“ Celui qui
croyait au Ciel,
celui qui n’y croyait pas. ”
Aragon
Les figures de Spinoza et de Voltaire émergent d’un lit de
nuages épars.
Voltaire reconnaît, en bas comme surgis d’un coin du papier,
des fanatiques sanguinaires et sanglants.
Autrefois Calas, de la Barre et tous les corps suppliciés par
l’Inquisition et la Saint Barthélémy.
Spinoza aussi a repéré ces fanatiques et, survivant
chanceux, tâte son épaule poignardée.
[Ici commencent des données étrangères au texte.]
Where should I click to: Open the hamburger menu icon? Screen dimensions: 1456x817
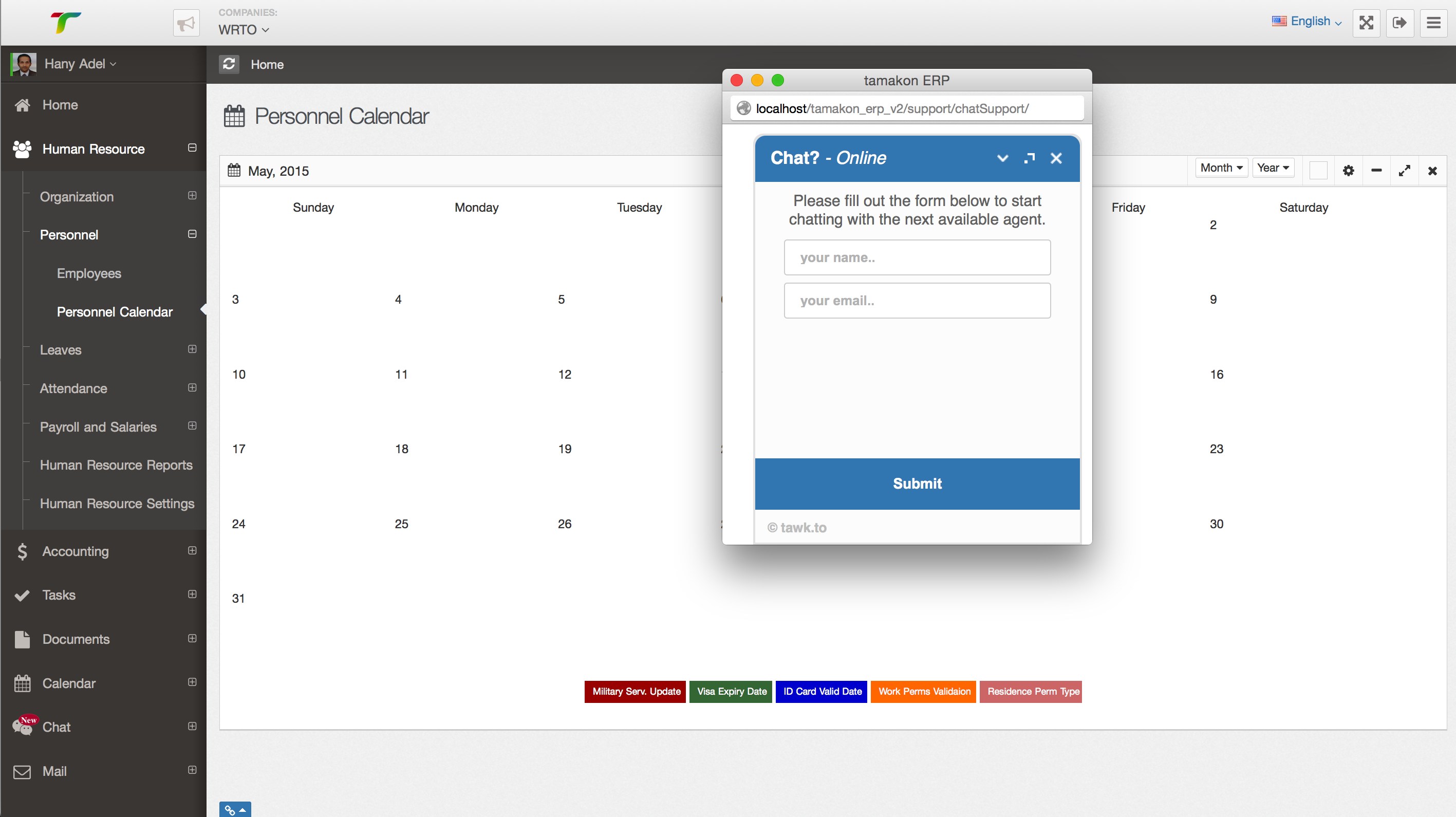(x=1433, y=23)

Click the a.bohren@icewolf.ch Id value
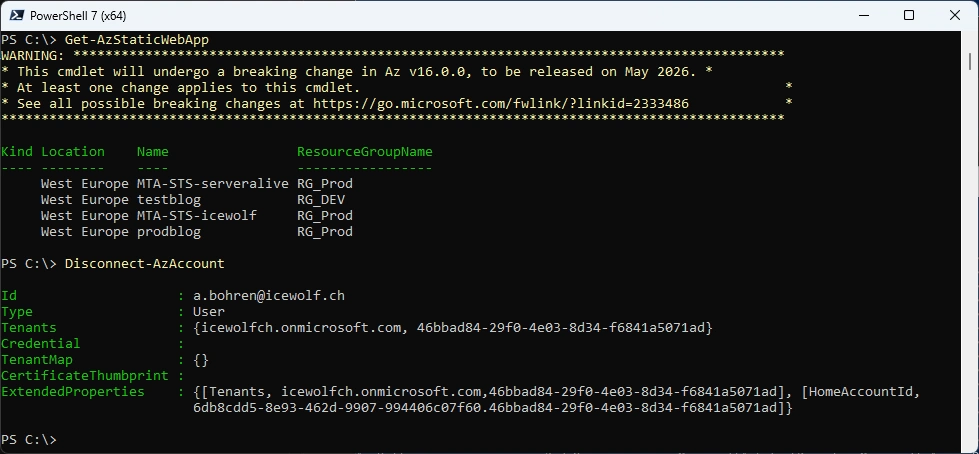point(269,295)
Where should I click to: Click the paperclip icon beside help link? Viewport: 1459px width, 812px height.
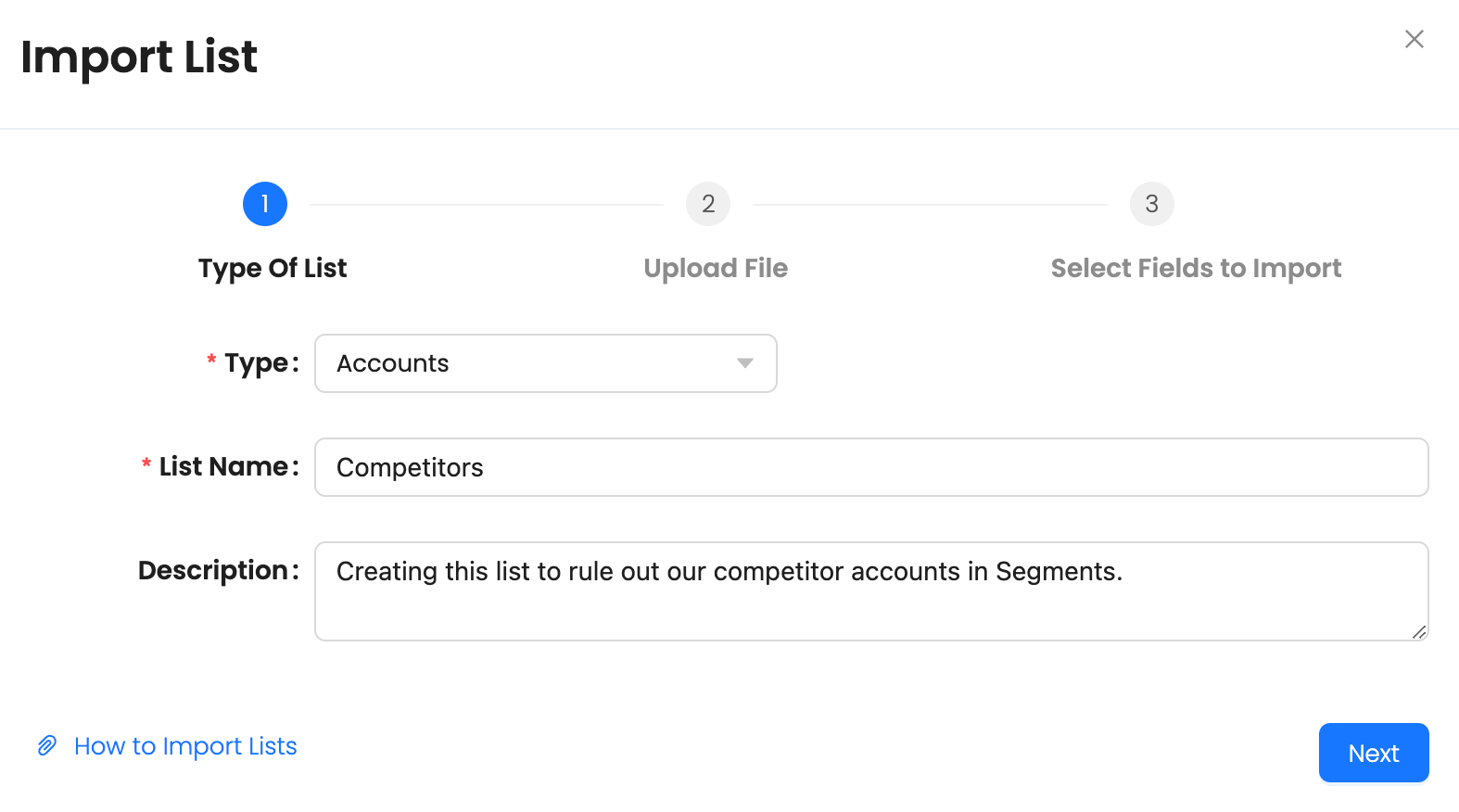coord(47,745)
C’était l’époque de la tyrannie, de la
théocratie, de l’intolérance et des guerres de religion, de la haine absurde
née de la superstition.
Au nom de Dieu.
Le nom de Dieu semble éternel, alors
pourquoi les hommes cesseraient-ils de le brandir pour massacrer ?
Parce que c’est écrit dans les textes
sacrés.
Les textes sacrés ! Spinoza s’insurge.
Qui a réellement compris ces récits
historiques, mythologiques, ces lois et ces prophéties durant tant de siècles
recopiés, déformés, traduits ? Qui, de toute la force de sa raison, a cherché à
en restituer le sens ?
Dieu ? Providence, corrige Voltaire, le
catholique banni. Ou Nature, sourit Spinoza, le juif excommunié.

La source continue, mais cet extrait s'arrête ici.